* **KUTIPAN PILIHAN**
□ □ □ □ □
ININEWS – Sejauh ini, bakal calon Gubernur Sulawesi Selatan yang dinilai paling siap berkontestasi di Pilkada Sulsel 2024, baru A. Sudirman Sulaiman. Berpasangan dengan Fatmawati Rusdi, pasangan calon ini disebut relatif aman mengikuti kontestasi, tatkala 21 kursi milik Nasdem dan PAN sudah dalam genggaman.
Malah ada yang menilai kalau pasangan Sudi – Fatma, sebut begitu, tidak hanya paling siap mengikuti kontestasi, tapi juga paling siap memenangkan perhelatan lima tahunan itu. Karena setidaknya, secara geopolitik, pasangan ini mereprensentasikan semua wilayah.
Sudirman mereprensetasikan Sulsel dua, sedangkan Fatma, selain berasal dari Sulsel tiga, juga dapat menjadi reprensentasi Sulsel satu. Terbukti di dapil ini, Fatma mampu meraup suara terbesar kedua untuk pemilihan caleg DPR RI 2024 lalu.
□ □ □ □ □
* **BLOK DATA**
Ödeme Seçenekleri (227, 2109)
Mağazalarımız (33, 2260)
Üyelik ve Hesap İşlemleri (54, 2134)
□ □ □ □ □
* **TUGAS WAJIB**
1. Tampilkan bagian kutipan pilihan mulai dari "Malah ada yang" sampai dengan "RI 2024 lalu.".
2. Terjemahkan kalimat dari kutipan pilihan ini ke dalam bahasa Inggris: "Terbukti di dapil ini, Fatma mampu meraup suara terbesar kedua untuk pemilihan caleg DPR RI 2024 lalu."

* **JAWABAN LENGKAP**
1.
Malah ada yang menilai kalau pasangan Sudi – Fatma, sebut begitu, tidak hanya paling siap mengikuti kontestasi, tapi juga paling siap memenangkan perhelatan lima tahunan itu. Karena setidaknya, secara geopolitik, pasangan ini mereprensentasikan semua wilayah.
Sudirman mereprensetasikan Sulsel dua, sedangkan Fatma, selain berasal dari Sulsel tiga, juga dapat menjadi reprensentasi Sulsel satu. Terbukti di dapil ini, Fatma mampu meraup suara terbesar kedua untuk pemilihan caleg DPR RI 2024 lalu.

2. As proof, in this electoral district Fatma managed to win the second-largest number of votes in the 2024 election of candidates for the DPR RI.